Transcreva, sem qualquer alteração, um trecho do texto abaixo sobre o ExoMars Trace Gas Orbiter: comece nas palavras que contêm "A missão conjunta" e pare logo depois de "superfície de Marte.".

[PÁGINA]
.....

ESA
11/04/2019
Novas evidências do impacto da recente tempestade de poeira sobre a água na atmosfera e uma surpreendente falta de metano, estão entre os destaques científicos do primeiro ano em órbita do ExoMars Trace Gas Orbiter.
Foram publicados, hoje, dois artigos na revista Nature, descrevendo os novos resultados, e referidos numa conferência de imprensa exclusiva na União Europeia de Geociências, em Viena.
Um terceiro artigo, submetido no Proceedings of the Russian Academy of Science, apresenta o mapa mais detalhado, alguma vez produzido, de água-gelo ou de minerais hidratados no subsolo superficial de Marte.
A missão conjunta da ESA-Roscosmos ExoMars Trace Gas Orbiter, ou TGO, chegou ao Planeta Vermelho em outubro de 2016 e passou mais de um ano a empregar a técnica de aerotravagem necessária para atingir a sua órbita científica de duas horas, 400 km acima da superfície de Marte.

.....

Entradas de posição dos itens:
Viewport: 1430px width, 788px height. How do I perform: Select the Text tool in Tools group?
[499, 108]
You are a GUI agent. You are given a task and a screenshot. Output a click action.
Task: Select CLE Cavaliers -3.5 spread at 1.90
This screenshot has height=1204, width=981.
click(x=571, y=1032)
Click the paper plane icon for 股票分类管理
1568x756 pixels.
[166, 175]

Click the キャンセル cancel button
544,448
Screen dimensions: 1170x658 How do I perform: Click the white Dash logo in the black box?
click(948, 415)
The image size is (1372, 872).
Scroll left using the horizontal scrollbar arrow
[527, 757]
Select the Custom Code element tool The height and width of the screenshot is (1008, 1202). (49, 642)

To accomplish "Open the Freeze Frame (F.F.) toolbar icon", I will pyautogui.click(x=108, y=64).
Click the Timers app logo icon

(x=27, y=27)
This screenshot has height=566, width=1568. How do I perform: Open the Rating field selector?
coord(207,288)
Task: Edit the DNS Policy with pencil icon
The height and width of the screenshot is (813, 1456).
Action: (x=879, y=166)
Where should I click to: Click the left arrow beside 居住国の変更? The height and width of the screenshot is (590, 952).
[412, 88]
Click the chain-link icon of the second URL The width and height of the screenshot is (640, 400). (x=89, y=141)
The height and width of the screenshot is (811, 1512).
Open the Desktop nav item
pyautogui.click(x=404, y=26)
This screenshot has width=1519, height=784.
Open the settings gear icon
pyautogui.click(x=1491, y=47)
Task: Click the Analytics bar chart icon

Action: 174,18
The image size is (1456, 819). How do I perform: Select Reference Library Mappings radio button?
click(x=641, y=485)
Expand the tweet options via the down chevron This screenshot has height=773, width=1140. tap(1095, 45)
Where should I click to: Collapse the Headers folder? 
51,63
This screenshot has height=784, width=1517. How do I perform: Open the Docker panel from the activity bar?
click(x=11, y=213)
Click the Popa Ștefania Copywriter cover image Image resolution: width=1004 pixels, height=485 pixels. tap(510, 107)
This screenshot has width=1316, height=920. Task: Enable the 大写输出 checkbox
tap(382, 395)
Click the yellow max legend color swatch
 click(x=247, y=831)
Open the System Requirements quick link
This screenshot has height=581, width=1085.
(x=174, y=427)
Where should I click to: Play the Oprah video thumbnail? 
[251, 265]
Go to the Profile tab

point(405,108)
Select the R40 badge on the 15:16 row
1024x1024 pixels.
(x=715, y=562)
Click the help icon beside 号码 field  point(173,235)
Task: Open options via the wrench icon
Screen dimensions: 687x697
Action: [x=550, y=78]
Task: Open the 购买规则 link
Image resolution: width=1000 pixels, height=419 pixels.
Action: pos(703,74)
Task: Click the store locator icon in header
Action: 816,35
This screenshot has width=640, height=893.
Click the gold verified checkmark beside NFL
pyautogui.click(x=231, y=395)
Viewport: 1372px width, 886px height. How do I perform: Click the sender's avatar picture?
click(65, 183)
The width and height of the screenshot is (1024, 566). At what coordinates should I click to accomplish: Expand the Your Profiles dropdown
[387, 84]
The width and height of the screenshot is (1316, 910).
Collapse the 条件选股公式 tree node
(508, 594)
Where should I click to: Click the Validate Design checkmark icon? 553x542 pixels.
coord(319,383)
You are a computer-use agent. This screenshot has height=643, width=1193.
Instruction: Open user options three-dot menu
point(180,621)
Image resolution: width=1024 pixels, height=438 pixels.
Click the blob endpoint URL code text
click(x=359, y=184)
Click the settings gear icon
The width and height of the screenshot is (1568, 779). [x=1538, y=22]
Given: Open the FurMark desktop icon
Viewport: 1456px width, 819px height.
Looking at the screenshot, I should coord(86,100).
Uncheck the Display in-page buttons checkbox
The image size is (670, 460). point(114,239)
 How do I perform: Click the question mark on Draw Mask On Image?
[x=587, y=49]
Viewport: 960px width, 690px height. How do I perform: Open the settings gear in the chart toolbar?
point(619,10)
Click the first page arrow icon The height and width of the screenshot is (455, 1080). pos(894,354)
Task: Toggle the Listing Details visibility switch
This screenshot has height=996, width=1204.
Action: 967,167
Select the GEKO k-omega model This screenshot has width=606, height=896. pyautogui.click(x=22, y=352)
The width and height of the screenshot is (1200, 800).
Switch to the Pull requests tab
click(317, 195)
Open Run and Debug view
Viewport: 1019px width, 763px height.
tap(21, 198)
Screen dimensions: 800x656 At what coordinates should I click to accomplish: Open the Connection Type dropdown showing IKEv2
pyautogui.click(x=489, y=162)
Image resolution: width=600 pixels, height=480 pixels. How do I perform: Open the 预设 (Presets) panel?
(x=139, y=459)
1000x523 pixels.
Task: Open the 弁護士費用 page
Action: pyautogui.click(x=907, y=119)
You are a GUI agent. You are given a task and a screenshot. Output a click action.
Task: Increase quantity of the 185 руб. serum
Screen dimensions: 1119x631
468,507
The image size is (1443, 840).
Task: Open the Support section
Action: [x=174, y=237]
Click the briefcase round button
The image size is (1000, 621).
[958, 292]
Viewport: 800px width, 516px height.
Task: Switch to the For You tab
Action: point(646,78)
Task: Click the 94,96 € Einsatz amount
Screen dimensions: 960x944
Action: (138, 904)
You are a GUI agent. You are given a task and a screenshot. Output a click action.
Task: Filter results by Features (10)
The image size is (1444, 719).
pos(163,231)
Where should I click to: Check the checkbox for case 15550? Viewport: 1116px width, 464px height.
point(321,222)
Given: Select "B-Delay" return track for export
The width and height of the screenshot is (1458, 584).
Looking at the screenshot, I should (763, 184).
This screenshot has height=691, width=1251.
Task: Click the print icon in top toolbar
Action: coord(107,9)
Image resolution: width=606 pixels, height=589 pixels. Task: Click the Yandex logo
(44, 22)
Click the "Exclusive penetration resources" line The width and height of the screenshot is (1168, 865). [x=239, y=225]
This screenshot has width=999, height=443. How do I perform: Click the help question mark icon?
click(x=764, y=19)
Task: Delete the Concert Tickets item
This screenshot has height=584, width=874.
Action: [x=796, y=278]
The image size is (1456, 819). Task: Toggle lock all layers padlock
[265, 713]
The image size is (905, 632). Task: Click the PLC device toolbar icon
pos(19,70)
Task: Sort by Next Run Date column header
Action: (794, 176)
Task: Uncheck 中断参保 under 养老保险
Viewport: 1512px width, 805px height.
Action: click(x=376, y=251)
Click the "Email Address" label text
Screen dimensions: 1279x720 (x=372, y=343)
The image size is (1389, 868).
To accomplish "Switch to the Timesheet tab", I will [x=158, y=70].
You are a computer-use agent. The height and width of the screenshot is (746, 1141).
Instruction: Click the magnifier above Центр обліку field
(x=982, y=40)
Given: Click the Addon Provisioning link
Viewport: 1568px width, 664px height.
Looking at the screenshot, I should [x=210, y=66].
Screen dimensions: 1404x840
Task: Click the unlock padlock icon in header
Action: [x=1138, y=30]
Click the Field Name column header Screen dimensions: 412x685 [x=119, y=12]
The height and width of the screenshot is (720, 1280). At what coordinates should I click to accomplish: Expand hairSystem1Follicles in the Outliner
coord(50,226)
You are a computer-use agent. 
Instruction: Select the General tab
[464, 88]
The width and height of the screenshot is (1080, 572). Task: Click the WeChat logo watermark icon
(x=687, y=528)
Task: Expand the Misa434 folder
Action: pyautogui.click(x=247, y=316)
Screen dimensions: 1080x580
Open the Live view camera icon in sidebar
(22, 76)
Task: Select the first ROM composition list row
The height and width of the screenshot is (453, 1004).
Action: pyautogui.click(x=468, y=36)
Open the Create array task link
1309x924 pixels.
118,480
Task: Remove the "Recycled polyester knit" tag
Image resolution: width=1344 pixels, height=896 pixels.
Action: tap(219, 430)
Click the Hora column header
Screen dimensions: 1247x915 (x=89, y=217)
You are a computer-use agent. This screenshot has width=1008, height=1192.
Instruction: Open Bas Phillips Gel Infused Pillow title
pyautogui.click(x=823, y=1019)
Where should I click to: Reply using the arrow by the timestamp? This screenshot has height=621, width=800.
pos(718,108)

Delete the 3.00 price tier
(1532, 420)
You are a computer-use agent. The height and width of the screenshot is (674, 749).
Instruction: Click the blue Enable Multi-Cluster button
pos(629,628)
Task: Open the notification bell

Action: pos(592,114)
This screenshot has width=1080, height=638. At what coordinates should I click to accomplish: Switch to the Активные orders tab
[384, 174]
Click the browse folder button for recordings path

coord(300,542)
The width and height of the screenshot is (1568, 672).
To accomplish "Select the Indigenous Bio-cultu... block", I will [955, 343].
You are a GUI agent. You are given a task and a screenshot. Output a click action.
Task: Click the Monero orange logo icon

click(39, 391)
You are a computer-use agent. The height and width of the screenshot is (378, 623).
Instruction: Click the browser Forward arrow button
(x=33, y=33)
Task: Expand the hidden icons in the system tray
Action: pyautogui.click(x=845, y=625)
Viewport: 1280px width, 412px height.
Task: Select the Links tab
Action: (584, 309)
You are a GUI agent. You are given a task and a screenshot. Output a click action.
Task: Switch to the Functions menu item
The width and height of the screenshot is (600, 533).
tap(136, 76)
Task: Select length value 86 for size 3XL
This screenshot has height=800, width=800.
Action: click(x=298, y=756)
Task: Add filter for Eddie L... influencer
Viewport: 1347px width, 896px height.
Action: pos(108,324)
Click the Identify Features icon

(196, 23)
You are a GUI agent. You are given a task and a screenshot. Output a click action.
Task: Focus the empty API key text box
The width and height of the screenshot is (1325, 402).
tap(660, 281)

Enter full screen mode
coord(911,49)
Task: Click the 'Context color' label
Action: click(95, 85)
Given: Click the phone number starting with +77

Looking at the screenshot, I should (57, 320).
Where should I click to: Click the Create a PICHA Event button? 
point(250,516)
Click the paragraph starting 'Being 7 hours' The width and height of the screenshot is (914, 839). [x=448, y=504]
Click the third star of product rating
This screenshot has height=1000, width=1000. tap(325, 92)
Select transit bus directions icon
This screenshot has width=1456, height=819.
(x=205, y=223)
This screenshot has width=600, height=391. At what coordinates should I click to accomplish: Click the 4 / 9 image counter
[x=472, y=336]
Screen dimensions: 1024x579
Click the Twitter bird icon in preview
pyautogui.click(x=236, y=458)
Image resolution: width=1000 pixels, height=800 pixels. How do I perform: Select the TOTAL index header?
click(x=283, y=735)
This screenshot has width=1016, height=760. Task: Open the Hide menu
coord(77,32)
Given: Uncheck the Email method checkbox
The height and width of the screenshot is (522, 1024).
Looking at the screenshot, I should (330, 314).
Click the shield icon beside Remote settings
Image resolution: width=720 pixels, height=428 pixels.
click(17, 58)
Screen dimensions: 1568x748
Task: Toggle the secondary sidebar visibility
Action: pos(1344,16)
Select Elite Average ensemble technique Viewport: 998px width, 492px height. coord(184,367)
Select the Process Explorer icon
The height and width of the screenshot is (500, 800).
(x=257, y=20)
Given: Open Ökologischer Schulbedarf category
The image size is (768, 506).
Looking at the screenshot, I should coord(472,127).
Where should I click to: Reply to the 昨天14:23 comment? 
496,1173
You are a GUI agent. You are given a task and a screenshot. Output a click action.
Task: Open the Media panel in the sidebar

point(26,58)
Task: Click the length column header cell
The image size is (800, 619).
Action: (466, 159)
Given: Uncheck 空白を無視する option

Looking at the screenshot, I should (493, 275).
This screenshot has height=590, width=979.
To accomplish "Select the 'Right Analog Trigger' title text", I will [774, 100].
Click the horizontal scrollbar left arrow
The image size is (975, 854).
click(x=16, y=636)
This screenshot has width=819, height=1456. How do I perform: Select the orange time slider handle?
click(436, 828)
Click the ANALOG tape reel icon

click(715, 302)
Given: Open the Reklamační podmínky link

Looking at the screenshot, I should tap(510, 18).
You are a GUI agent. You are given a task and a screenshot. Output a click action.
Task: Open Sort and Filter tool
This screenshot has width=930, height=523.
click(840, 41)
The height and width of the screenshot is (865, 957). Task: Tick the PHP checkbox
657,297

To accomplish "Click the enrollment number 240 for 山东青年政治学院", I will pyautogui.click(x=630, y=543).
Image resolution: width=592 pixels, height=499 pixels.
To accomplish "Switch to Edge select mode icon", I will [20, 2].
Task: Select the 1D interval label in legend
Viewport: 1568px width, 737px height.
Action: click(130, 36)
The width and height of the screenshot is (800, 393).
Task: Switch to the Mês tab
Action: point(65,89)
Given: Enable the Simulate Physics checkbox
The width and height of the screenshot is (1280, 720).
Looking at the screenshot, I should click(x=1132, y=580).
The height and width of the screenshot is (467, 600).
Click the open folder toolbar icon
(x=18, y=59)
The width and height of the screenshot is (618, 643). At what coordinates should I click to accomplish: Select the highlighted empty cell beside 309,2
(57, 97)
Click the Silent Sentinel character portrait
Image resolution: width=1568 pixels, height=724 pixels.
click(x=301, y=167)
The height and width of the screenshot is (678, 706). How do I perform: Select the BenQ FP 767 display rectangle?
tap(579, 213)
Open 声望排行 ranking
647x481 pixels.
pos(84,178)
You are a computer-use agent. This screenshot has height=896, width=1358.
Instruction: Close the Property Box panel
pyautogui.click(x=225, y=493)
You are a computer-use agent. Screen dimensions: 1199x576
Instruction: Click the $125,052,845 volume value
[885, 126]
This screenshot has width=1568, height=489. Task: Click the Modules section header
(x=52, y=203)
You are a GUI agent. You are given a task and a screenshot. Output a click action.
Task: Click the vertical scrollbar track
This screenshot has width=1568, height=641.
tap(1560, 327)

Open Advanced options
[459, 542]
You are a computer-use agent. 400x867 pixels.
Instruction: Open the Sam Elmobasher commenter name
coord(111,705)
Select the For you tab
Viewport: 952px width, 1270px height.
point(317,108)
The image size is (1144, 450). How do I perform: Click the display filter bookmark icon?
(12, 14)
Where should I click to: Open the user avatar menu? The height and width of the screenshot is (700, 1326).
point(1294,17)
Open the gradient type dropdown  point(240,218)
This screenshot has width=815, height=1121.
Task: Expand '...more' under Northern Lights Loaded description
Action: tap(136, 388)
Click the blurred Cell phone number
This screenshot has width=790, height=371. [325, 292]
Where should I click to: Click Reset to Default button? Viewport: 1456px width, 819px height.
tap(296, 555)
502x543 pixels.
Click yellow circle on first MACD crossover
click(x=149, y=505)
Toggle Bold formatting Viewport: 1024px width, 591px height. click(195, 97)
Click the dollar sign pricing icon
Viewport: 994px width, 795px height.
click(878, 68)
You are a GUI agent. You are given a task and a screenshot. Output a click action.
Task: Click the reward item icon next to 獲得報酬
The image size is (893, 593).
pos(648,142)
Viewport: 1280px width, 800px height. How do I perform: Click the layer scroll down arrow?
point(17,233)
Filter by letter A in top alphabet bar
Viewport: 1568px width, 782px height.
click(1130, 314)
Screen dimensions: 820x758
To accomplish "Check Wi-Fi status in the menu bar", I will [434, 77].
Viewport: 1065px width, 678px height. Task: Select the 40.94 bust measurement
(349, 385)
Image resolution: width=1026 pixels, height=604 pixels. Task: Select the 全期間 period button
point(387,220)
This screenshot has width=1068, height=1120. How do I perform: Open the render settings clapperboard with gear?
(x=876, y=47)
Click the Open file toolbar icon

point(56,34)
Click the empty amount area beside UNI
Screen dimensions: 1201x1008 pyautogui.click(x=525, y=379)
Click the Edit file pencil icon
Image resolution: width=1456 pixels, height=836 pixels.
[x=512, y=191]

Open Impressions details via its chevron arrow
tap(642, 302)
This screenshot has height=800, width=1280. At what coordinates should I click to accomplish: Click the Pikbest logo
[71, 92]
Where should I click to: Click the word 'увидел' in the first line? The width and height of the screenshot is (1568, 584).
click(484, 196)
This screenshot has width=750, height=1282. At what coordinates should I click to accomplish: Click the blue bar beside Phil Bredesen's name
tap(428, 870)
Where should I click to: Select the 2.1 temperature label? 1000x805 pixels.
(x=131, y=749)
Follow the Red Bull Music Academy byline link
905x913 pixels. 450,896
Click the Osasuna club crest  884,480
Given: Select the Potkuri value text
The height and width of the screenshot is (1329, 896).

.....

[RESULTADO CORRETO]
A missão conjunta da ESA-Roscosmos ExoMars Trace Gas Orbiter, ou TGO, chegou ao Planeta Vermelho em outubro de 2016 e passou mais de um ano a empregar a técnica de aerotravagem necessária para atingir a sua órbita científica de duas horas, 400 km acima da superfície de Marte.